■ **What is needed**: Among the records that follow, set down only the lines from the one containing "拆字灯谜 (1056, 119)" to the one containing "陈继耿先生 (723, 781)", both included, exactly.

■ **Extracted entries**:
◆ ◆ ◆ ◆ ◆
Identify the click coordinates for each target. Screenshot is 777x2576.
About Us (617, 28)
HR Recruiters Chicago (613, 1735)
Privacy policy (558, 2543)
◆ ◆ ◆ ◆ ◆
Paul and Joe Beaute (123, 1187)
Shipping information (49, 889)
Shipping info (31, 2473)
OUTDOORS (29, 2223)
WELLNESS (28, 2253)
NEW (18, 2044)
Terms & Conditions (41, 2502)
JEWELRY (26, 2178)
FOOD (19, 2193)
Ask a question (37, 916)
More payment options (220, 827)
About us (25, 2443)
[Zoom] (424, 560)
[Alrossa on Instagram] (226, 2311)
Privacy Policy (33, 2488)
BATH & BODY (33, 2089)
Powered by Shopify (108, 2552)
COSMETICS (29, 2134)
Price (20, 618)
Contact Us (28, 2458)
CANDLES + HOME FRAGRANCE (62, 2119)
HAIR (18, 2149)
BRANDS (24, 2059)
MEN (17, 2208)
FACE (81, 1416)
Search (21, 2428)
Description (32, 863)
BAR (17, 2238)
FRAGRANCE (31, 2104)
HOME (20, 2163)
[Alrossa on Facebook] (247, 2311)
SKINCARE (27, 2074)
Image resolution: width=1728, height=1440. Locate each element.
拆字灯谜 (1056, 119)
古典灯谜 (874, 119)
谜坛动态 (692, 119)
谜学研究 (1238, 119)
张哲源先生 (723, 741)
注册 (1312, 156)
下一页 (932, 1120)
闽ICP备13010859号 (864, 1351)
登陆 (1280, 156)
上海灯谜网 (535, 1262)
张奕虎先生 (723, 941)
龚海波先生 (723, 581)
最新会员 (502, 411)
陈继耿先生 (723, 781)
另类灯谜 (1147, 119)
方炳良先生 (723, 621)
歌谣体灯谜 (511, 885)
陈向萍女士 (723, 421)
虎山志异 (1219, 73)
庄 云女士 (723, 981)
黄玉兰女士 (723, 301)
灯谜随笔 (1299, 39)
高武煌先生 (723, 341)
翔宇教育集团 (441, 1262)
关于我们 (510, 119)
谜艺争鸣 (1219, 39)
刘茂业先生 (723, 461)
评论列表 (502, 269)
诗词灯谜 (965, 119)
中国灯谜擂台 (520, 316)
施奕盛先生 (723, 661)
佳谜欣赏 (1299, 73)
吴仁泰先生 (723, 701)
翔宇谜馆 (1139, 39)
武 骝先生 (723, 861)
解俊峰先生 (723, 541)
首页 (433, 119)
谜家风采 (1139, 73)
◆ ◆ ◆ ◆ ◆
■ **Result of the task**:
拆字灯谜 (1056, 119)
古典灯谜 (874, 119)
谜坛动态 (692, 119)
谜学研究 (1238, 119)
张哲源先生 (723, 741)
注册 (1312, 156)
下一页 (932, 1120)
闽ICP备13010859号 (864, 1351)
登陆 (1280, 156)
上海灯谜网 (535, 1262)
张奕虎先生 (723, 941)
龚海波先生 (723, 581)
最新会员 (502, 411)
陈继耿先生 (723, 781)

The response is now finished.